To do:
The answer consists only of the lines from the beginning of the listing below to the line holding "Bruno Nagel (402, 692)", inclusive, with every picture removed.

Extracted information:

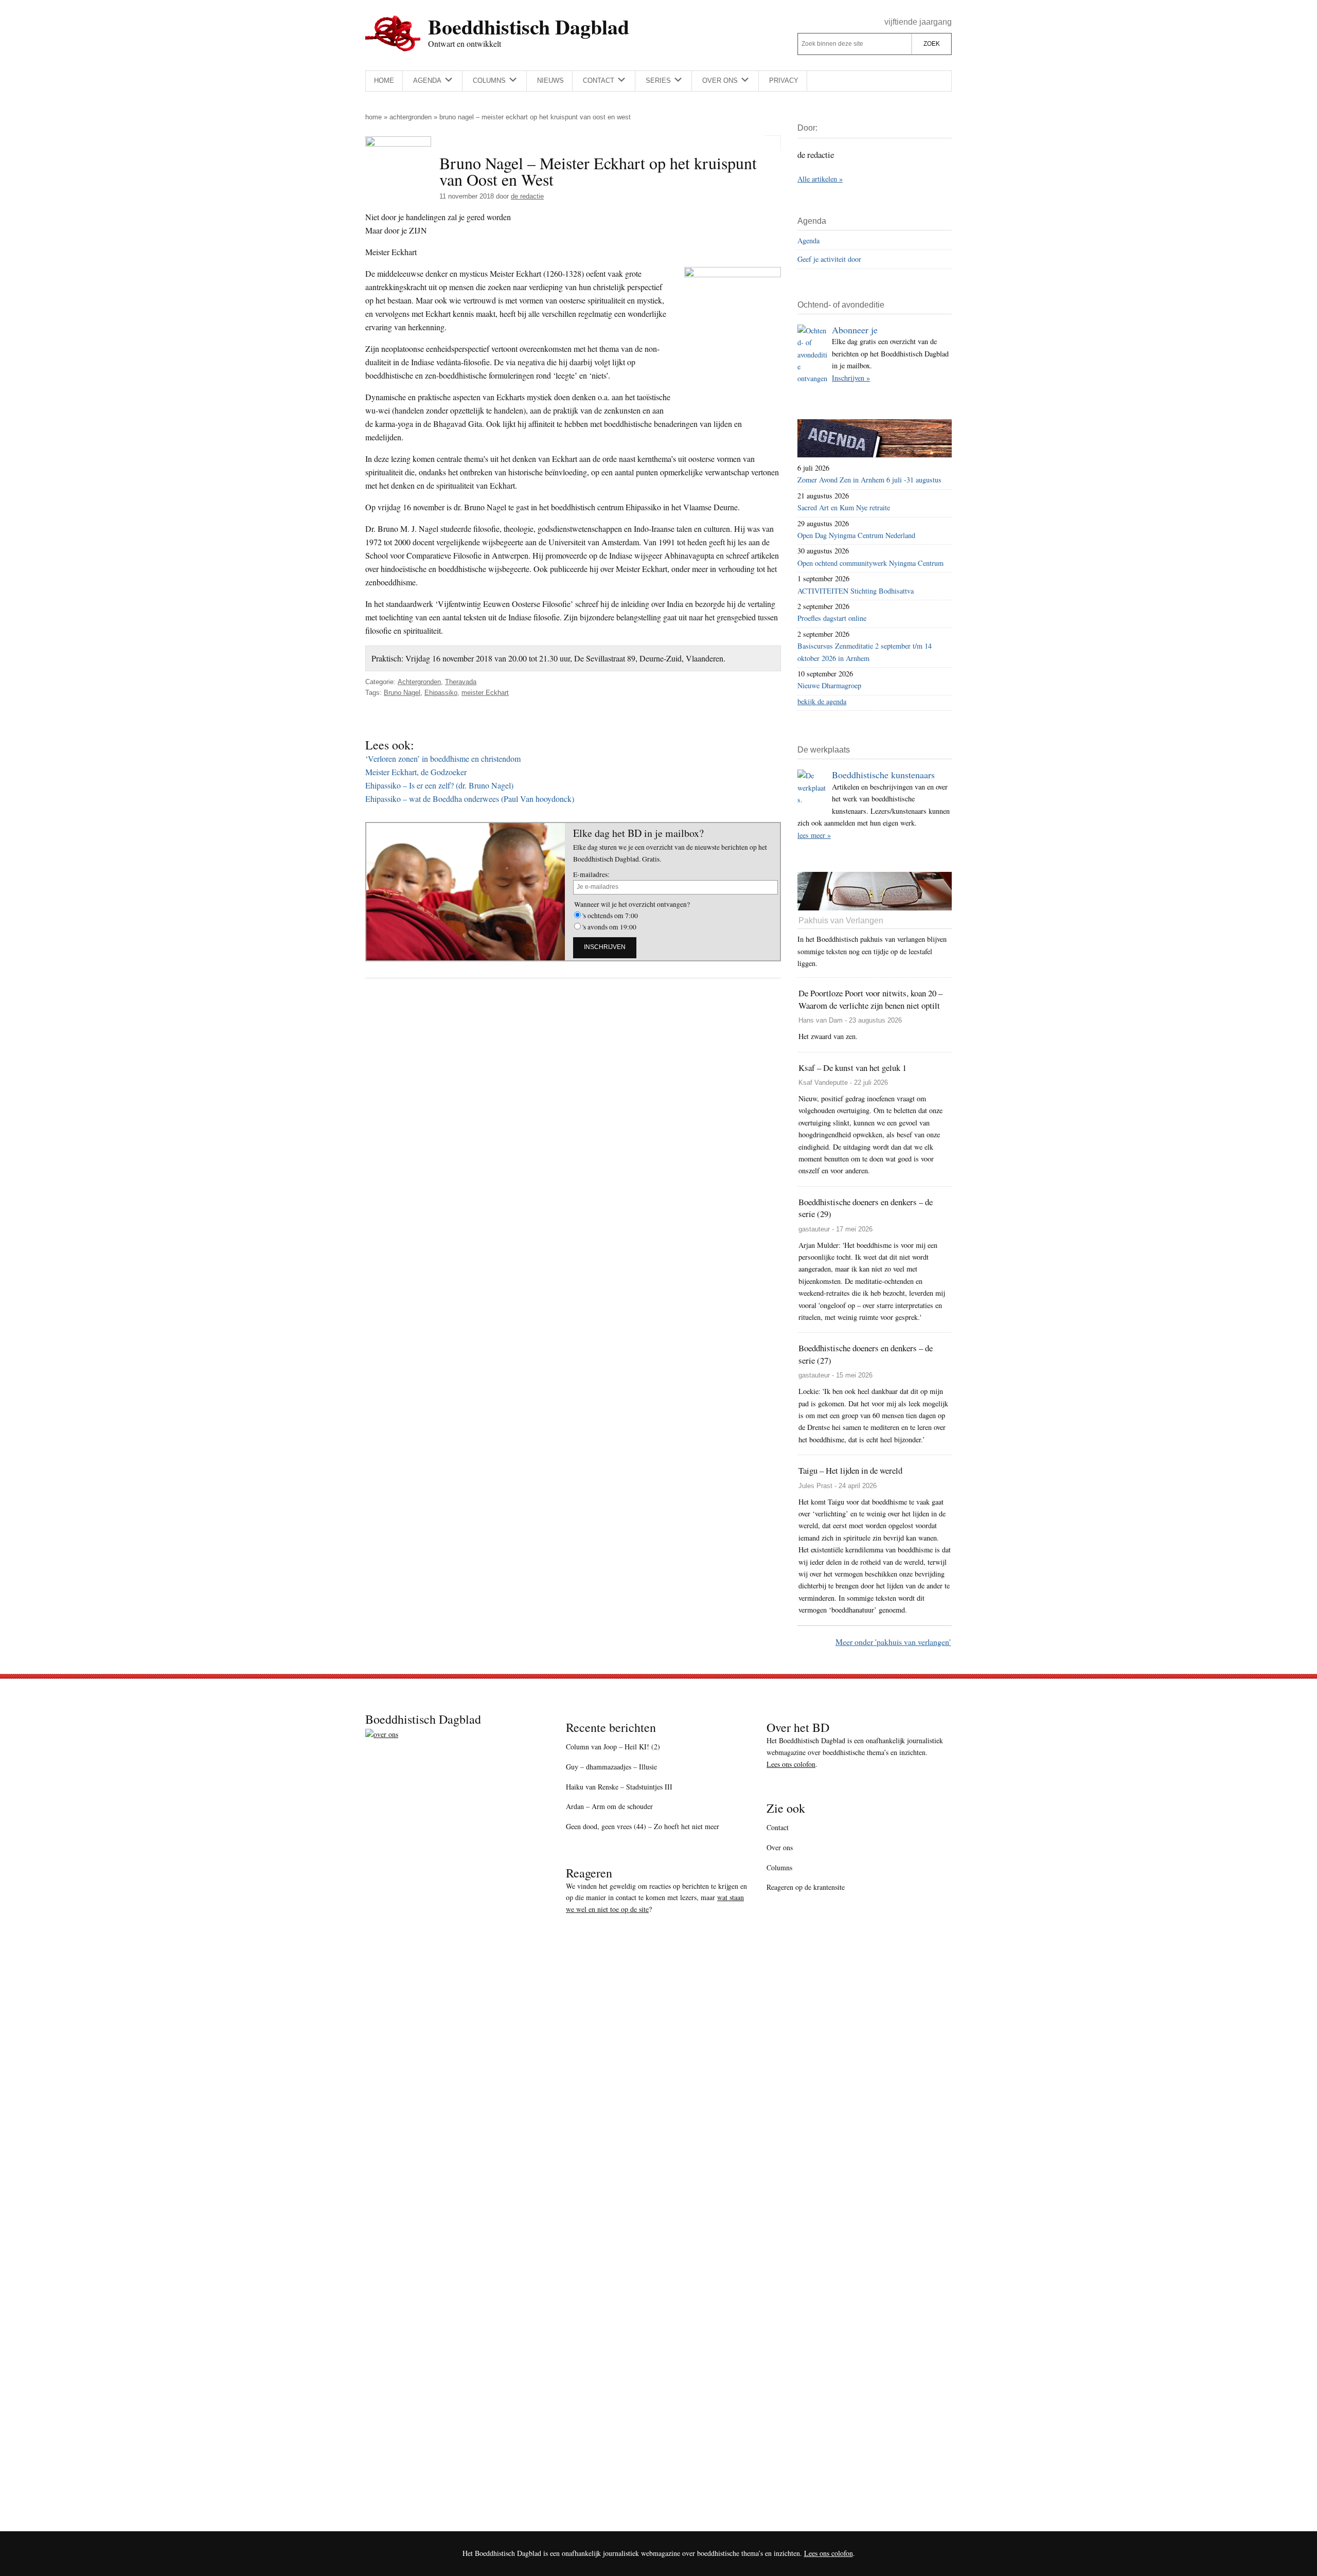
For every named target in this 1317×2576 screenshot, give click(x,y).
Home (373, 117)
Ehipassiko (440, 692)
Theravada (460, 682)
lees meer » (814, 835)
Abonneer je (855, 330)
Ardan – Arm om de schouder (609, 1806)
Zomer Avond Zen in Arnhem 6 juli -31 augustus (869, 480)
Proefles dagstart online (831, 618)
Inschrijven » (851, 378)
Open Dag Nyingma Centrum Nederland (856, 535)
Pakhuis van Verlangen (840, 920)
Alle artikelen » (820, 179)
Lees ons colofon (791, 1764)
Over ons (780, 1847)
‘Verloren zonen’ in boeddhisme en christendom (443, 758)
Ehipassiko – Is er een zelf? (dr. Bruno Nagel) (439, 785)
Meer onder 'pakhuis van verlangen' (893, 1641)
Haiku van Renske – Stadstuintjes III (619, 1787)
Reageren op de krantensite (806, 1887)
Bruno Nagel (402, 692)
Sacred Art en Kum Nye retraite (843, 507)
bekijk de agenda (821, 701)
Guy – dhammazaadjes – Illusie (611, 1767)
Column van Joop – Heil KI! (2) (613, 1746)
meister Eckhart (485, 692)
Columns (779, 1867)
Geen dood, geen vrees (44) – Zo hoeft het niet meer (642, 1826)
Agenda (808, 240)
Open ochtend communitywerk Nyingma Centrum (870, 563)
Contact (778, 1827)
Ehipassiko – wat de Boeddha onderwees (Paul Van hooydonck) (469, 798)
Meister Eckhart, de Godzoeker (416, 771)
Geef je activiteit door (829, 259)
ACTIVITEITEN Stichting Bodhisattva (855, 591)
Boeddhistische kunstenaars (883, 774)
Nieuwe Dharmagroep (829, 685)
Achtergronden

Output below:
For every named target in this 1317×2576 screenshot, give click(x,y).
Home (373, 117)
Ehipassiko (440, 692)
Theravada (460, 682)
lees meer » (814, 835)
Abonneer je (855, 330)
Ardan – Arm om de schouder (609, 1806)
Zomer Avond Zen in Arnhem 6 juli -31 augustus (869, 480)
Proefles dagstart online (831, 618)
Inschrijven » (851, 378)
Open Dag Nyingma Centrum Nederland (856, 535)
Pakhuis van Verlangen (840, 920)
Alle artikelen » (820, 179)
Lees ons colofon (791, 1764)
Over ons (780, 1847)
‘Verloren zonen’ in boeddhisme en christendom (443, 758)
Ehipassiko – Is er een zelf? (dr. Bruno Nagel) (439, 785)
Meer onder 'pakhuis van verlangen' (893, 1641)
Haiku van Renske – Stadstuintjes III (619, 1787)
Reageren op de krantensite (806, 1887)
Bruno Nagel (402, 692)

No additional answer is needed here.